┌──

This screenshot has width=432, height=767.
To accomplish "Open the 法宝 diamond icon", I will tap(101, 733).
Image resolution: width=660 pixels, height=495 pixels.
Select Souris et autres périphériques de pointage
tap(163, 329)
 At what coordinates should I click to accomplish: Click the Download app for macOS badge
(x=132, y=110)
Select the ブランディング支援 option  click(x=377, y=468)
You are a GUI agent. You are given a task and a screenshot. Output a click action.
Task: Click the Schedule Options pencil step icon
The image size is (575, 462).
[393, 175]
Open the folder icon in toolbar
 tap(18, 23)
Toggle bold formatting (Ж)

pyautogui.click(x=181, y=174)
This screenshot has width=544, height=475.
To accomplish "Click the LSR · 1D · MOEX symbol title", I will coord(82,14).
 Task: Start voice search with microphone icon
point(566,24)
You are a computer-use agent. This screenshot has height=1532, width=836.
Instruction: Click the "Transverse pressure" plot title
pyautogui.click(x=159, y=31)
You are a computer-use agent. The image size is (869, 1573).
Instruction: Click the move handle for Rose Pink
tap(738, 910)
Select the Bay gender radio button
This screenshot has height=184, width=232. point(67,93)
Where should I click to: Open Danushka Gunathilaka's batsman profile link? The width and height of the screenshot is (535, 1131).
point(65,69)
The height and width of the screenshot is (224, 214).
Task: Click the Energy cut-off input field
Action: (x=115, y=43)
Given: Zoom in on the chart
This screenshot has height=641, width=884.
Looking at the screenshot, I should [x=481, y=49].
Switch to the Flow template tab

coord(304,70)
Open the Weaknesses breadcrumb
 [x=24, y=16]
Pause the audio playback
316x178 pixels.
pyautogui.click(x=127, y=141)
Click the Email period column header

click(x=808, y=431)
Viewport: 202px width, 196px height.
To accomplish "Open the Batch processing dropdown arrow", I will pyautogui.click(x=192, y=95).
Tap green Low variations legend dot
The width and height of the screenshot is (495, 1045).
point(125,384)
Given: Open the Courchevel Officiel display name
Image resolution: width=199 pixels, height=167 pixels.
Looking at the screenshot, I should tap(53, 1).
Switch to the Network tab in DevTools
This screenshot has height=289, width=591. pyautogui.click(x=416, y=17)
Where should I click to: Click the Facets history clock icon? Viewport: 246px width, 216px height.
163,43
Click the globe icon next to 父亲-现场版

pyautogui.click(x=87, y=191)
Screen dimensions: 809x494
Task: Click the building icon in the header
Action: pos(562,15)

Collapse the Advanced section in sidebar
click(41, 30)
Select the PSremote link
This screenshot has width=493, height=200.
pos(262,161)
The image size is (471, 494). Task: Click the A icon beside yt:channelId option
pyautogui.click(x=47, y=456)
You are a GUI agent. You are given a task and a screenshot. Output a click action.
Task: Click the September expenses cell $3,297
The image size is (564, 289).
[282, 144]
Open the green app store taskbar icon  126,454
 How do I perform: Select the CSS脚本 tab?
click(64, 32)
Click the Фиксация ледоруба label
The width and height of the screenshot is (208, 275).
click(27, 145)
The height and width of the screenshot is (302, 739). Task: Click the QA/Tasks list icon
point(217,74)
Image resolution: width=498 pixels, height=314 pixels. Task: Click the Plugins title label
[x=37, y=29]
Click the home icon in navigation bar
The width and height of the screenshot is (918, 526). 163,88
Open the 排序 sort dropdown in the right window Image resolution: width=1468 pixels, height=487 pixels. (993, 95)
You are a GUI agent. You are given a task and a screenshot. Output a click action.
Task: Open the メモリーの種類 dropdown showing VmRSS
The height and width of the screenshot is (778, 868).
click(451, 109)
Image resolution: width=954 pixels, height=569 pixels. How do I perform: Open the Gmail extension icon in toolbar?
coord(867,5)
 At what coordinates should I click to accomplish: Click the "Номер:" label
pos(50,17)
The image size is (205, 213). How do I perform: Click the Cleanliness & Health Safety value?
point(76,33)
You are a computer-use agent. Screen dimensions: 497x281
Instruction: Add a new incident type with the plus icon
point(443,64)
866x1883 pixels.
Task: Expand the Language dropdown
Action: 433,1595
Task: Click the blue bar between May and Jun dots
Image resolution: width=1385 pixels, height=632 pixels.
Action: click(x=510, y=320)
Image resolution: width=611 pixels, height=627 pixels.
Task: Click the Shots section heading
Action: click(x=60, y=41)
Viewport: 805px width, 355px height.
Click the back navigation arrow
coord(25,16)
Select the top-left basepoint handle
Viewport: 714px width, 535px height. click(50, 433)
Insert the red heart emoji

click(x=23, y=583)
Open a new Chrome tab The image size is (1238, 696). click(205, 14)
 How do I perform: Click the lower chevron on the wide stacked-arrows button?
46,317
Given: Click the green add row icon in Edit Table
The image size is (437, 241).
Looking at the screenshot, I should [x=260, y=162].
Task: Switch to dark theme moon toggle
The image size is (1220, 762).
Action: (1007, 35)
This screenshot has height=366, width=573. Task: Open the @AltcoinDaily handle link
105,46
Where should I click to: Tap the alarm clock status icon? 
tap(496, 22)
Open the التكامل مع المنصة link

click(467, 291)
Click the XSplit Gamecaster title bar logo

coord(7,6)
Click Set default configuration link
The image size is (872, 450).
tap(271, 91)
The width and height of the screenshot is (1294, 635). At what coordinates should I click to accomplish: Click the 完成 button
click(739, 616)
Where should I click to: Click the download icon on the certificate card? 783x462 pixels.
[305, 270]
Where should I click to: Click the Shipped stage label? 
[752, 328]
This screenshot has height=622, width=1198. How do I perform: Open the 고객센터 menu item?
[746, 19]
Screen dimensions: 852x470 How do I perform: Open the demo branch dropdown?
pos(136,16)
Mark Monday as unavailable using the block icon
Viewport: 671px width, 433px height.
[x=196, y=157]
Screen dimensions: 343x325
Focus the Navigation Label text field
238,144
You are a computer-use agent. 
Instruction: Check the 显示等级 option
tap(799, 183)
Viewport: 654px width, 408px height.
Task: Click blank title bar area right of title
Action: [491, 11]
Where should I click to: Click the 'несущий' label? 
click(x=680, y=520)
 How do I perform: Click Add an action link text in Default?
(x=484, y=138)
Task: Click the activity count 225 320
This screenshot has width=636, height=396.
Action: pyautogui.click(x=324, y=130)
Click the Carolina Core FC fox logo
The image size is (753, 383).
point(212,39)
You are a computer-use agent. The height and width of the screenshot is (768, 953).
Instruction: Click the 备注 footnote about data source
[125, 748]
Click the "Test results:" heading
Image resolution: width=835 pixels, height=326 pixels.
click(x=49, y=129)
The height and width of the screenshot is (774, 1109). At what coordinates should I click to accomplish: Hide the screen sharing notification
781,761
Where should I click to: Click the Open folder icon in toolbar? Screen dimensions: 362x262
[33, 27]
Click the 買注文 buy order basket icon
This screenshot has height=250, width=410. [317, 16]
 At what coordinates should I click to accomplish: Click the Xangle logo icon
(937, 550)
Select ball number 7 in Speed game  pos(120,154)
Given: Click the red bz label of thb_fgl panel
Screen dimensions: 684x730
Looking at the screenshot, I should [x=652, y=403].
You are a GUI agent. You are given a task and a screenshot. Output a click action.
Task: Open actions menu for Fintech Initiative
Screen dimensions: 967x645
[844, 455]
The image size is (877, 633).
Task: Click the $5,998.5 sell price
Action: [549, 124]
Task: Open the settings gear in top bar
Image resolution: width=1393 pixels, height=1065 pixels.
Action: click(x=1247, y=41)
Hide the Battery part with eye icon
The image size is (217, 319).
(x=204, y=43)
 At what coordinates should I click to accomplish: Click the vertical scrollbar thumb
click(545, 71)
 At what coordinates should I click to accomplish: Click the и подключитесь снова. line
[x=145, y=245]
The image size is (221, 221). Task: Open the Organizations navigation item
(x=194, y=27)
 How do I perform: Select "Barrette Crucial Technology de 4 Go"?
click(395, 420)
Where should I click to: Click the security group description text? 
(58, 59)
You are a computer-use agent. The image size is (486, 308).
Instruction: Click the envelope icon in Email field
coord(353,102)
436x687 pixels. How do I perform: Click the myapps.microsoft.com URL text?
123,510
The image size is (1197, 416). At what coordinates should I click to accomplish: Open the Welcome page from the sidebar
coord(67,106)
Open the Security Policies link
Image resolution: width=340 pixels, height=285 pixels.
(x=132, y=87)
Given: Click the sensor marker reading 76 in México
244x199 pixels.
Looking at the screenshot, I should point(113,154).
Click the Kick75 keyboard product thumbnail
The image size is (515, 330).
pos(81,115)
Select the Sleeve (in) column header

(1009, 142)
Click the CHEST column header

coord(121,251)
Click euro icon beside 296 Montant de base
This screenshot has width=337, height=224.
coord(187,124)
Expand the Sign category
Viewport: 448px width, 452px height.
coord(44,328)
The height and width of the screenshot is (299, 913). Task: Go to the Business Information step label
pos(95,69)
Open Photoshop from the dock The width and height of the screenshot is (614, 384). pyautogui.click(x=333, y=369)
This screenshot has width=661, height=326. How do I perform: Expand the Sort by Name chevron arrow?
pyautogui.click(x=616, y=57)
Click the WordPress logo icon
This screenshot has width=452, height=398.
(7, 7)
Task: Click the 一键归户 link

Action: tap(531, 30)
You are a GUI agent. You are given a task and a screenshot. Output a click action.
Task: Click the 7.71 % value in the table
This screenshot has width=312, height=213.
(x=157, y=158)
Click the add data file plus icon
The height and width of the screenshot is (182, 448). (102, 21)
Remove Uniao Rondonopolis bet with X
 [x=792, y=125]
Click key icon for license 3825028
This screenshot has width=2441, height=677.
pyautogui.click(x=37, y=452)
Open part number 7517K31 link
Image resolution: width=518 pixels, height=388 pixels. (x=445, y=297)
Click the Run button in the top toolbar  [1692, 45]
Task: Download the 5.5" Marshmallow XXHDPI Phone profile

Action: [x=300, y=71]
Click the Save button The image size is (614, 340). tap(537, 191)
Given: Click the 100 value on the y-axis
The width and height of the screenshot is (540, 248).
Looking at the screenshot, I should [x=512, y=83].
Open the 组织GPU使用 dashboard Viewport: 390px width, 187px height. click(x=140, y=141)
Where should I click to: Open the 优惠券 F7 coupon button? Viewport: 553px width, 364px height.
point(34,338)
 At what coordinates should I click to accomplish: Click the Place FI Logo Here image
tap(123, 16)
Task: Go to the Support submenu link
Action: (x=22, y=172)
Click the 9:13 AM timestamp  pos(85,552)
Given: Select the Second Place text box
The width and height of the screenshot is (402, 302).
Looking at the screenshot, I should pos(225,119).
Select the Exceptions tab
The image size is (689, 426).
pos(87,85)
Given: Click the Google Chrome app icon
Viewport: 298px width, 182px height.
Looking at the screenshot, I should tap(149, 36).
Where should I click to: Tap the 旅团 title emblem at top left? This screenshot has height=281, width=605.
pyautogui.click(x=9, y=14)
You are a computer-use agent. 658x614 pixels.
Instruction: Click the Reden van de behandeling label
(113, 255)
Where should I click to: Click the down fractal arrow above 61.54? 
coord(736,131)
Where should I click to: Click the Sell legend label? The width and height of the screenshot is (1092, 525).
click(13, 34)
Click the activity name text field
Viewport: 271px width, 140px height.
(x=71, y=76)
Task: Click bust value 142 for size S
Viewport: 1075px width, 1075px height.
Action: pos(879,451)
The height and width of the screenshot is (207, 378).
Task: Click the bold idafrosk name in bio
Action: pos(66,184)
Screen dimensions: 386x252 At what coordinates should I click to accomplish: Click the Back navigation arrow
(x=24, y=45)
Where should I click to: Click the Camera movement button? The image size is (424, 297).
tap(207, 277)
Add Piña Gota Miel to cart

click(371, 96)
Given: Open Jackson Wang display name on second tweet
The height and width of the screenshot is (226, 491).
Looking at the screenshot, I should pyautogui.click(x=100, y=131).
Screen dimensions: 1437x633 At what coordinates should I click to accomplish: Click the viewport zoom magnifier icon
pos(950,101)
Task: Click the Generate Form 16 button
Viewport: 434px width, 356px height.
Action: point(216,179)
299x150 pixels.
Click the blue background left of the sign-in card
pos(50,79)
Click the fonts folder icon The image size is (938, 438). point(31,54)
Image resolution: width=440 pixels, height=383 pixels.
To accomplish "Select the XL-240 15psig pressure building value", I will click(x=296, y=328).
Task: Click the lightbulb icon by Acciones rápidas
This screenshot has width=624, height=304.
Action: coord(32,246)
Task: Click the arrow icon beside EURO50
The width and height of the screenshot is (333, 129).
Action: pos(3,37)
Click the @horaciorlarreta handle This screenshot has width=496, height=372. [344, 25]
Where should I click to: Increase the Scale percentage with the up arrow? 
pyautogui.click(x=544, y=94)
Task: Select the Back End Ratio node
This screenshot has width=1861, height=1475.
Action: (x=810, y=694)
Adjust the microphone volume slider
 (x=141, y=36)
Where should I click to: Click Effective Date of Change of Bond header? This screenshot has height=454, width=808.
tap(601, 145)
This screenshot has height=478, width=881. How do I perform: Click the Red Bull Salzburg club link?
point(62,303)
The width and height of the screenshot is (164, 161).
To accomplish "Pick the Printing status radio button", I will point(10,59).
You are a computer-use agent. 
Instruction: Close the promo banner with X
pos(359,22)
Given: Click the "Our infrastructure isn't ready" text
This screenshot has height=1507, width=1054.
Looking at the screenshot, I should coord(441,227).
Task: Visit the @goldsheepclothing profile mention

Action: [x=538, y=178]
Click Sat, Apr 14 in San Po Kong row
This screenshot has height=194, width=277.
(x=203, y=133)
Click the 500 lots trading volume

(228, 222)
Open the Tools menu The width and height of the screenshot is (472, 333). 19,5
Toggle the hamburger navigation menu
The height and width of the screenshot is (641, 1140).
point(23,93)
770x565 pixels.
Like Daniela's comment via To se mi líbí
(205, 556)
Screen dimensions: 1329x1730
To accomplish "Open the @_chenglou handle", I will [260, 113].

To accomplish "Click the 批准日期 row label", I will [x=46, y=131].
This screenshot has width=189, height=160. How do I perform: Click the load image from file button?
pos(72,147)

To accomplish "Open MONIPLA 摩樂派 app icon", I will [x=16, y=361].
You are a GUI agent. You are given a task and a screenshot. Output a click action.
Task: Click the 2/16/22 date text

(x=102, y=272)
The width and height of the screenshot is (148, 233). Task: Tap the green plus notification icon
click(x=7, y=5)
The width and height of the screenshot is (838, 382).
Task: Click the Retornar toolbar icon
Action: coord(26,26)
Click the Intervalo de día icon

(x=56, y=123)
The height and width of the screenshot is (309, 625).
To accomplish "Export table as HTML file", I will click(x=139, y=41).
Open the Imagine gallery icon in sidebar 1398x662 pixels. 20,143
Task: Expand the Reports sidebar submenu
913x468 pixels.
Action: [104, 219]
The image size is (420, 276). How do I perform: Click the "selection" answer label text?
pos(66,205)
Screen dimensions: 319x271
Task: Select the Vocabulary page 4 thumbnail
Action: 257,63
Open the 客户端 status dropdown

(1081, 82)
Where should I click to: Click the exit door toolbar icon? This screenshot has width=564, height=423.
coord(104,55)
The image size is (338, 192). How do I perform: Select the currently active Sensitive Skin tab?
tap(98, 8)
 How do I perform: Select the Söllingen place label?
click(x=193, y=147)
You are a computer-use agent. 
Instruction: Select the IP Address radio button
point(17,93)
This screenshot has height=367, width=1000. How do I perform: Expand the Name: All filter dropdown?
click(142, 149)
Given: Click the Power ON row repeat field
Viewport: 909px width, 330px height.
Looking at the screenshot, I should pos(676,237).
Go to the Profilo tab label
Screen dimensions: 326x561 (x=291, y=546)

└──

◆ **Work request**
From the records above, repeat exactly the lines from the one with "299x150 pixels." through the one with "The width and height of the screenshot is (164, 161).", both included.

◆ **Task answer**
299x150 pixels.
Click the blue background left of the sign-in card
pos(50,79)
Click the fonts folder icon The image size is (938, 438). point(31,54)
Image resolution: width=440 pixels, height=383 pixels.
To accomplish "Select the XL-240 15psig pressure building value", I will click(x=296, y=328).
Task: Click the lightbulb icon by Acciones rápidas
This screenshot has width=624, height=304.
Action: coord(32,246)
Task: Click the arrow icon beside EURO50
The width and height of the screenshot is (333, 129).
Action: pos(3,37)
Click the @horaciorlarreta handle This screenshot has width=496, height=372. [344, 25]
Where should I click to: Increase the Scale percentage with the up arrow? 
pyautogui.click(x=544, y=94)
Task: Select the Back End Ratio node
This screenshot has width=1861, height=1475.
Action: (x=810, y=694)
Adjust the microphone volume slider
 (x=141, y=36)
Where should I click to: Click Effective Date of Change of Bond header? This screenshot has height=454, width=808.
tap(601, 145)
This screenshot has height=478, width=881. How do I perform: Click the Red Bull Salzburg club link?
point(62,303)
The width and height of the screenshot is (164, 161).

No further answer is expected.